Biologie - L'altruisme, une affaire de matière grise

La disposition à s'intéresser à autrui, à manifester de la générosité et du désintéressement serait liée à la quantité de matière grise dans le cerveau, affirment des chercheurs suisses.

Selon Ernst Fehr et ses collègues de l'Université de Zurich, ces travaux laissent à penser qu'il existe un lien entre l'anatomie du cerveau, son activité et un comportement altruiste.

Ainsi, plus une personne dispose de matière grise, qui est située dans le système nerveux central, moins elle aura tendance à se comporter de manière égoïste, révèle l'étude.

Pour arriver à ce constat, l'équipe de recherche a demandé à des participants de partager un montant d'argent entre eux et un autre joueur anonyme.
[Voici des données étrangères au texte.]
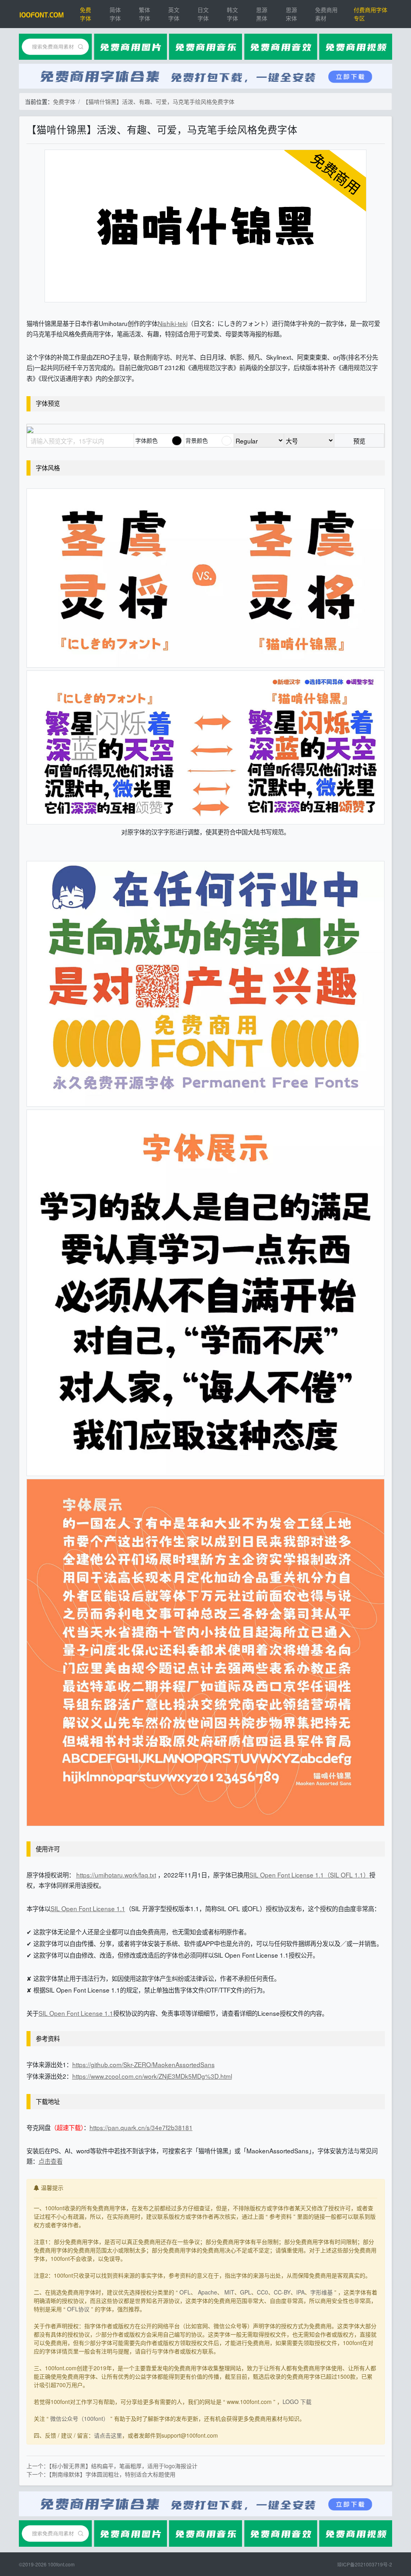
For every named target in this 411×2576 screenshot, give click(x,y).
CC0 (262, 2292)
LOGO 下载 (297, 2402)
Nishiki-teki (172, 323)
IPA (300, 2292)
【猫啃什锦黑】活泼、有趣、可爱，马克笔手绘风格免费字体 (158, 101)
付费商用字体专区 (370, 14)
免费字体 (85, 14)
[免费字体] (42, 14)
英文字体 (173, 14)
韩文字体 (232, 14)
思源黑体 (261, 14)
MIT (229, 2292)
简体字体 (115, 14)
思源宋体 (291, 14)
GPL (245, 2292)
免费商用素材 (326, 14)
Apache (207, 2292)
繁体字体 (144, 14)
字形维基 (321, 2292)
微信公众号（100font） (79, 2418)
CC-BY (282, 2292)
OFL (185, 2292)
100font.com (61, 2564)
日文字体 (203, 14)
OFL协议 (78, 2309)
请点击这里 (108, 2435)
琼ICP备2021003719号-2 (364, 2564)
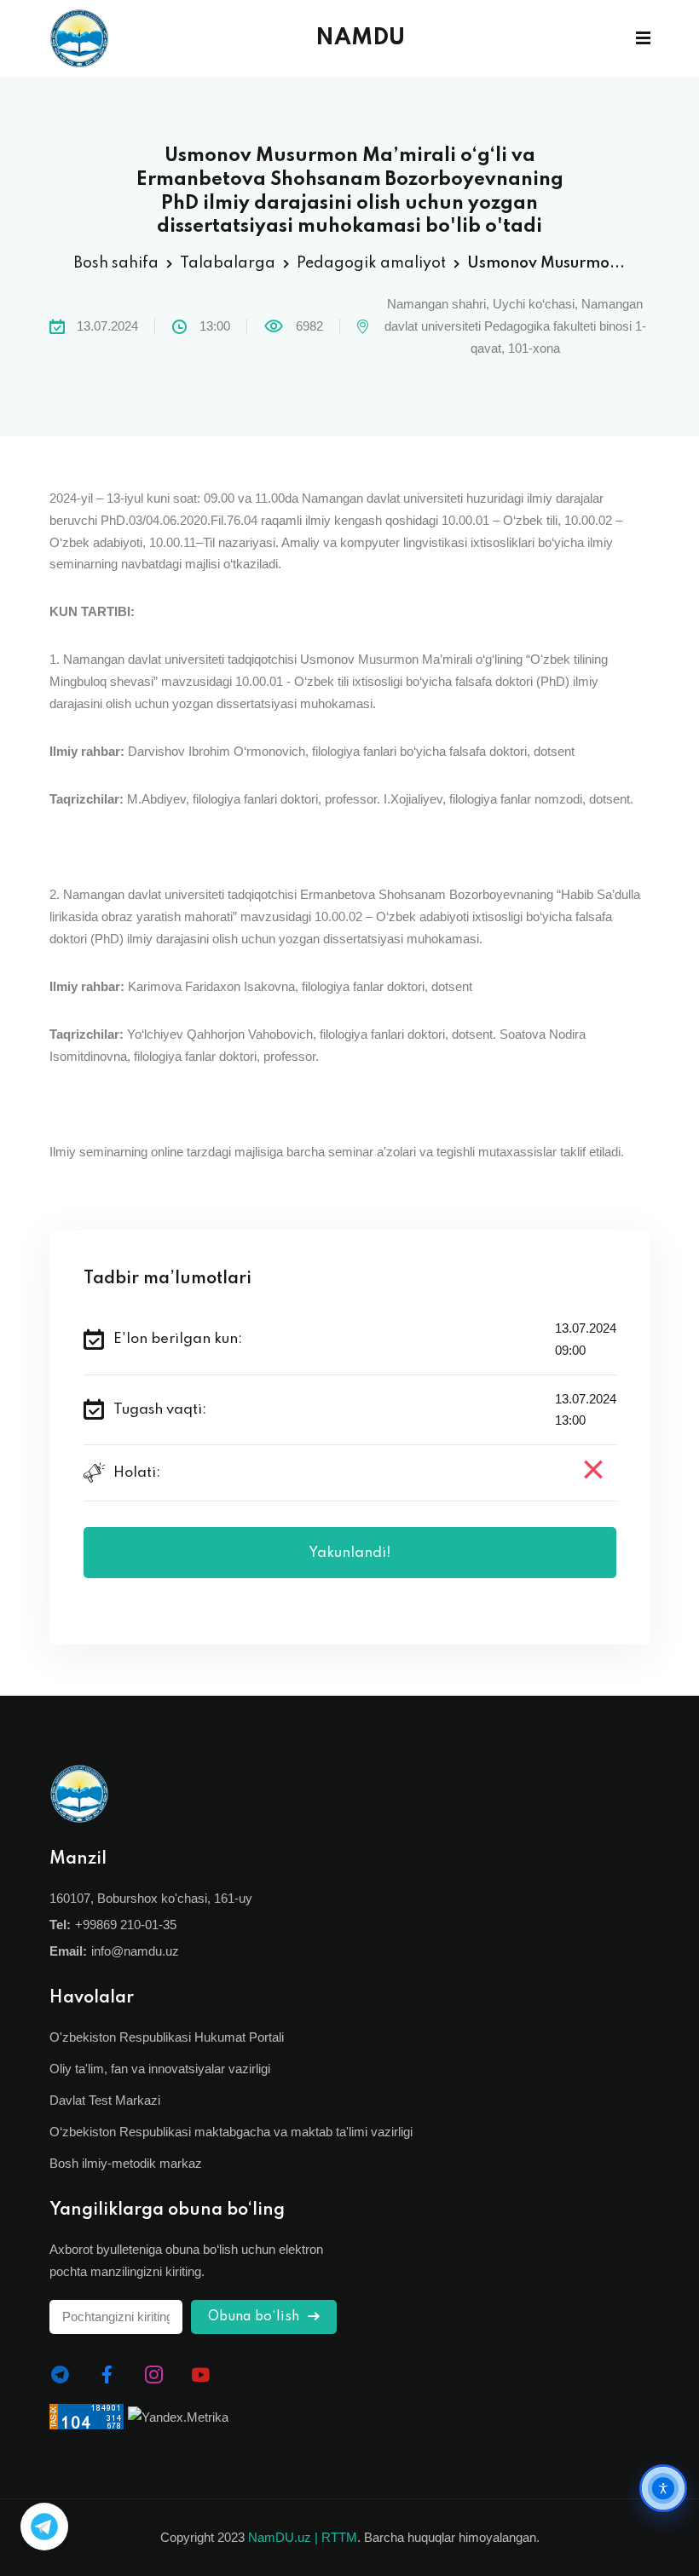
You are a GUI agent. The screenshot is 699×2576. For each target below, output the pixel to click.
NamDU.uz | (283, 2537)
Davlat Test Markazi (104, 2100)
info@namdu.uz (135, 1951)
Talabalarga (227, 263)
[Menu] (643, 38)
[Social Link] (60, 2375)
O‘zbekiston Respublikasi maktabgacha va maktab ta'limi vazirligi (231, 2131)
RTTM (339, 2537)
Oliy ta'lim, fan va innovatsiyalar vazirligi (159, 2068)
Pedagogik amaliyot (371, 263)
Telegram (44, 2526)
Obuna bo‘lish (255, 2317)
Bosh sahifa (116, 263)
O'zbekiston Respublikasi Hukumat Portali (166, 2037)
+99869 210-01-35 (125, 1924)
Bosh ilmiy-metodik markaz (125, 2163)
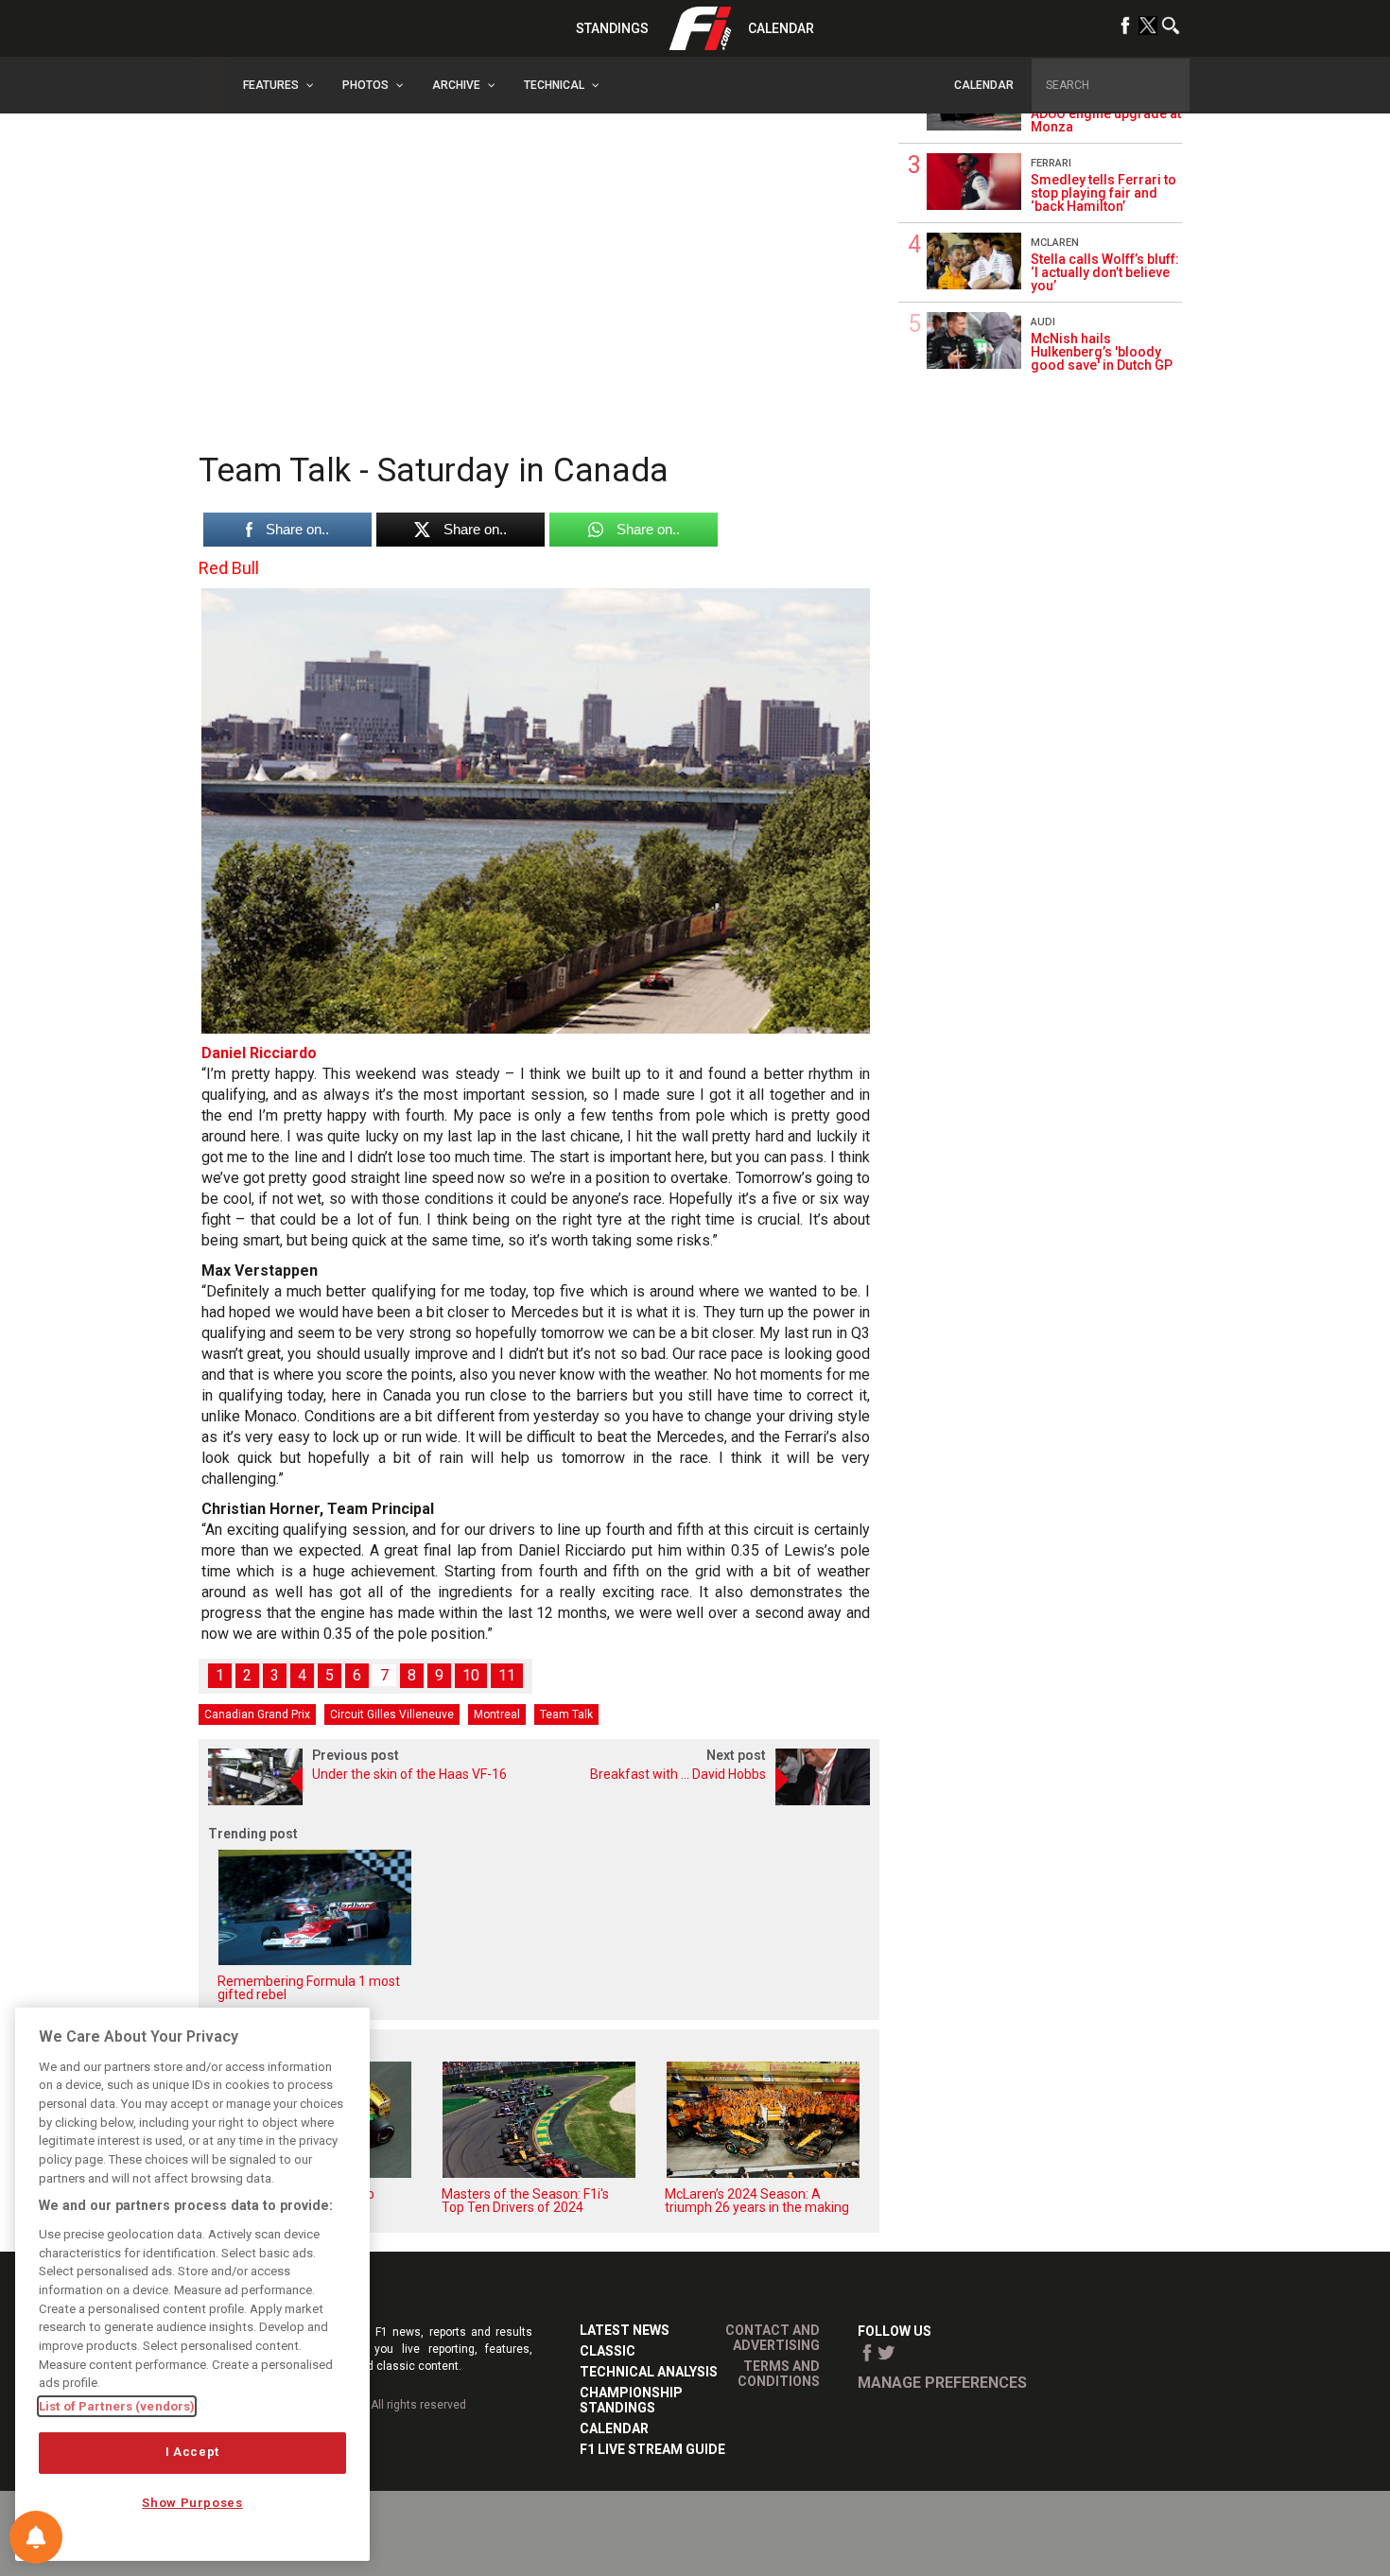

Ils avaient ainsi la possibilité de se priver volontairement d'une certaine part du montant qui leur revenait en faveur d'une autre personne.

Les auteurs de ces travaux affirment qu'il s'agit d'un comportement altruiste, puisque la personne peut en aider une autre à ses propres dépens.

Les observations ont étonné par la différence entre les participants. Certains n'étaient jamais prêts à faire don d'une partie de leur argent à un autre, tandis que d'autres faisaient preuve d'un altruisme plus prononcé.

Les résultats montrent clairement que les personnes se comportant de manière altruiste ont plus de matière grise dans leur cerveau que les autres.

Si ces résultats sont jugés très intéressants, les chercheurs expliquent qu'il ne faut toutefois pas en déduire que les comportements altruistes sont uniquement dictés par la biologie, puisque la quantité de matière grise est également influencée par des processus sociaux.

D'autres études ont déjà montré qu'une région particulière du cerveau, située entre le pariétal et le lobe temporal, est associée aux capacités d'empathie.